Mon traître (Pierre Alary, d’après le roman de Sorj Chalandon – Editions Rue de Sèvres)
C’est l’histoire d’une amitié improbable. Celle qui lie Antoine, un luthier parisien tombé amoureux de l’Irlande, à Tyrone Meehan, l’un des leaders de l’IRA, l’armée républicaine irlandaise. A priori, tout les oppose. Mais après avoir fait connaissance de manière insolite dans les toilettes d’un pub de Belfast, les deux hommes deviennent amis pour la vie. Grâce en partie à la musique, lorsqu’Antoine joue « O’Keefe’s slide » sur son violon, mais aussi et surtout grâce au conflit sanglant et impitoyable qui oppose l’IRA à la puissance britannique dans les années 70 et 80. Jeune et naïf, Antoine est tellement fasciné par la culture irlandaise et par la chaleur de ses habitants qu’il finit par prendre fait et cause pour le combat de l’IRA contre le gouvernement britannique de Margaret Thatcher. A un point tel qu’Antoine n’hésite pas à prendre des risques insensés pour soutenir l’armée républicaine, notamment en acceptant de cacher des combattants irlandais en mission à Paris. Il faut dire que les grandes figures de l’IRA obsèdent véritablement le petit Français, que ce soit James Connolly, Bobby Sands… ou bien sûr Tyrone Meehan. Prenant Antoine sous son aile, ce dernier devient pour lui bien plus qu’un ami. C’est un mentor, presque un père. Et pourtant, le luthier parisien découvre un soir de décembre 2006 que le légendaire Tyrone qu’il admirait tant vient d’avouer publiquement qu’il était un traître, à la plus grande stupéfaction de tous ses partisans. Pendant 25 ans, « Mon traître », comme l’appelle Antoine, était en réalité un agent agissant pour le compte des Anglais…

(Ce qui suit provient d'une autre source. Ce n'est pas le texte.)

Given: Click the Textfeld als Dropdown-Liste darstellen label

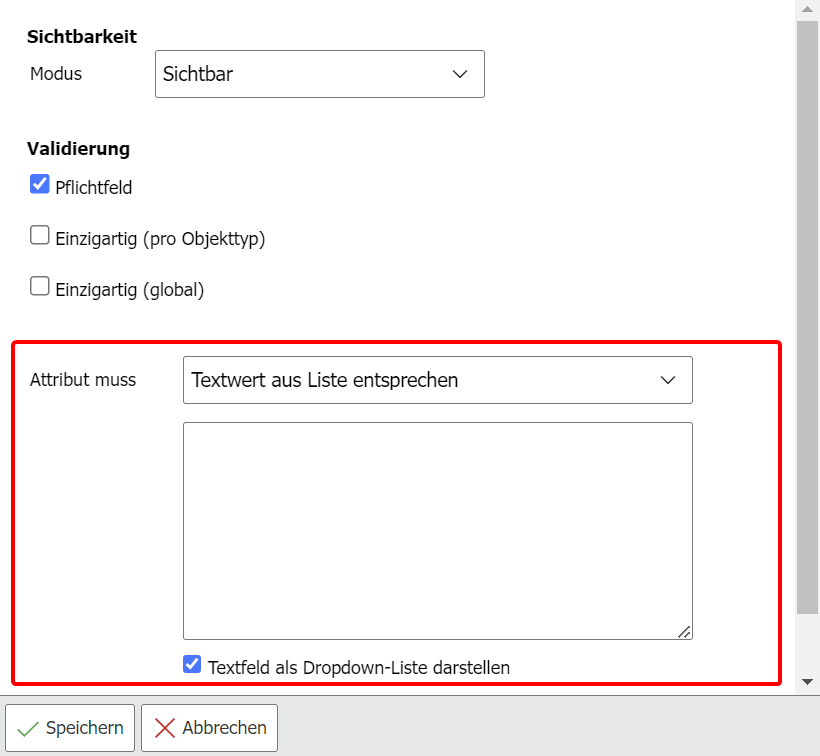Looking at the screenshot, I should pos(359,667).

L’année 2018 commence fort avec cette adaptation puissante d’un roman de Sorj Chalandon! Dessinateur talentueux de la série Silas Corey, Pierre Alary prouve qu’il est aussi un excellent scénariste avec cette version BD particulièrement réussie de « Mon traître », un roman paru en 2008 et récompensé à de multiples reprises, notamment par le Prix Joseph-Kessel et le Prix Simenon. Déjà adapté au théâtre, ce récit en grande partie autobiographique se base sur l’amitié réelle entre Sorj Chalandon, alors journaliste pour le quotidien Libération, et Denis Donaldson, l’un des leaders de l’IRA. Une histoire dure et émouvante. Un récit d’amitié et de trahison qui nous replonge dans les années noires de l’Irlande du Nord. Des années qui paraissent aujourd’hui très loin, mais qui retrouvent tout leur sens dans le roman de Sorj Chalandon et dans la BD de Pierre Alary. La grande force de ce dernier est d’être parvenu à ajouter au récit la puissance des images, sans pour autant atténuer la force des mots du roman, que l’on retrouve en grande partie tels quels dans cette adaptation dessinée. « En acceptant l’adaptation de mon roman en BD, j’ai eu peur », reconnaît Sorj Chalandon dans la préface. « Comment raconter l’émotion de Belfast, les foules silencieuses, les émeutes, les soldats, comment ne pas se tromper de genres, de gens, de tout? Et puis, j’ai rencontré Pierre Alary. Sans le lui avouer, j’ai trouvé qu’il avait une gueule de là-bas. Un rire de pub irlandais. Le regard malin qui rassure. A la première minute, j’ai eu envie d’une bière avec lui. Il m’a montré son travail et j’ai aimé. Tout. La sensibilité, l’élégance, le trait ». Tout est dit dans ce bel hommage d’un auteur à un autre. Et on ne peut que lui donner raison, car « Mon traître » est d’ores et déjà l’une des grandes BD de ce début d’année. Un vrai coup de coeur.